Mas não. Saí da água quase gelada e senti o vento frio no meu corpo, os pelos arrepiados, o cabelo escorrendo e ensopando a canga estampada de olhos gregos, que minha mãe me deu de presente. Fechei os olhos e meditei, o que, para mim, significa simplesmente observar cada pedacinho do meu corpo, “bit by bit”, sensação por sensação.
E ali, por alguns minutos, na bagunça entre o concreto e o transcendental, entre a matéria e a superstição, senti que estava tudo bem.
“Fruir da vida só é possível para quem não se distrai; para quem, ao contrário, mantém um esforço constante de atenção à vida. O esforço, obviamente, não garante que a vida nos reserve só coisas boas, mas a primeira coisa boa é a própria atenção às coisas da vida.”
A) Vou pra dentro:
Outro Podcast do Tim Ferriss, para continuar na onda. Esse sobre ser-consciência, meditação, gurus, e algumas ferramentas contra a ansiedade.
B) Vou pra fora:
Batida só, novo livro da Giovana Madalosso, que fala sobre a fé, uma doença do coração, o encontro de uma adulta com uma criança, e o tanto que a vida (e os outros!) podem ensinar, mesmo nos momentos mais desesperadores.
C) Fico com as palavras:
MOTIVO: do Latim motivus, o que causa movimento, que leva coisas a se moverem, de motio, movimento.
D) Fico por aqui:
Motivos - a poesia da vida da Natércia em sua lista de prazeres cotidianos que justificam a existência
Memória de peixe - reflexões da Julia sobre a relação entre corpo, escuta, afeto e uma peça de teatro
O que as pessoas interessantes fazem? - Christian elabora que as pessoas interessantes são aquelas que se mostram interessadas nos outros e no mundo ao redor.

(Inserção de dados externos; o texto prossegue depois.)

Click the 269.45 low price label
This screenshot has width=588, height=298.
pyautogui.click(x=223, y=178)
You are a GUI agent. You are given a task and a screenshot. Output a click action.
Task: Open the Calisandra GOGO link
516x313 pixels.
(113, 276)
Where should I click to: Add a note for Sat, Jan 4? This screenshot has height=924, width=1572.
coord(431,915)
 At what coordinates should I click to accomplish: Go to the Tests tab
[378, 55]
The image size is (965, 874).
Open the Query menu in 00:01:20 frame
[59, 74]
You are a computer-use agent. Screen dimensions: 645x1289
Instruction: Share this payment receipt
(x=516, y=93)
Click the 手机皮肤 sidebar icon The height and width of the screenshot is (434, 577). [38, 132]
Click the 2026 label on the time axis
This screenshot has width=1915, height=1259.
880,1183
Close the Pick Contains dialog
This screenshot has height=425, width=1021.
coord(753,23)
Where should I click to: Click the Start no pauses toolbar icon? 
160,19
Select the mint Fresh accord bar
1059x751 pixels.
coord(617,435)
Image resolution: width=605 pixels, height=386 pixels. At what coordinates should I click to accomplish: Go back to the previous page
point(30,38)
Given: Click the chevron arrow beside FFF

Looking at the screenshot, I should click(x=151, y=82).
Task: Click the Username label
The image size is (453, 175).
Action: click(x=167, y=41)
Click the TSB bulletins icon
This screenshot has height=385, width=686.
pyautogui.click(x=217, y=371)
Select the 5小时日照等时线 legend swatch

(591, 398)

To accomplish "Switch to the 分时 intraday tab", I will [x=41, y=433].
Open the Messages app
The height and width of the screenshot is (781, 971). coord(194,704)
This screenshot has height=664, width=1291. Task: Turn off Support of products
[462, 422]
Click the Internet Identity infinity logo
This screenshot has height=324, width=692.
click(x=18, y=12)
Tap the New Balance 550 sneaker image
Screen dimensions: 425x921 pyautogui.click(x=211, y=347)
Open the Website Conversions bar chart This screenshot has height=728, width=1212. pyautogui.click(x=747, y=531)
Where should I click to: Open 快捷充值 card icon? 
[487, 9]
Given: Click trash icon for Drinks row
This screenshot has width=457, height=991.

"E então, não basta se tornar o melhor naquela coisa, você tem que monetizá-la. E não basta monetizá-la, você também tem que criar oportunidades para outros e garantir que eles também estejam sendo servidos por esse propósito. E se tudo isso parece exaustivo, você não está livre nem quando morrer, porque você deve deixar um legado. E você deve mudar o mundo.
Então sem pressão, mas é isso. É isso mesmo. Você deve mudar o mundo. E é como se eu acho que é muito masculino. Eu acho que é muito capitalista. É muito centrado em si mesmo. É muito tipo, você só deve fazer essa coisa que só você pode fazer, e o mundo deve ser alterado, e tipo eles devem saber que você esteve aqui. Você deve deixar sua marca no mundo. E eu acho que o mundo neste momento está tipo, 'Eu queria que talvez vocês parassem de deixar marcas em mim.' Talvez pudéssemos usar um pouco menos disso?
[...]
E qual seria o oposto de uma vida orientada por propósito? Seria, eu acho, uma vida de presença. Está também focada inteiramente no futuro constantemente. E eu não acho que há qualquer maneira de você viver uma vida relaxada ou realmente verdadeiramente rica ou significativa se você está constantemente pensando na sua porra do legado."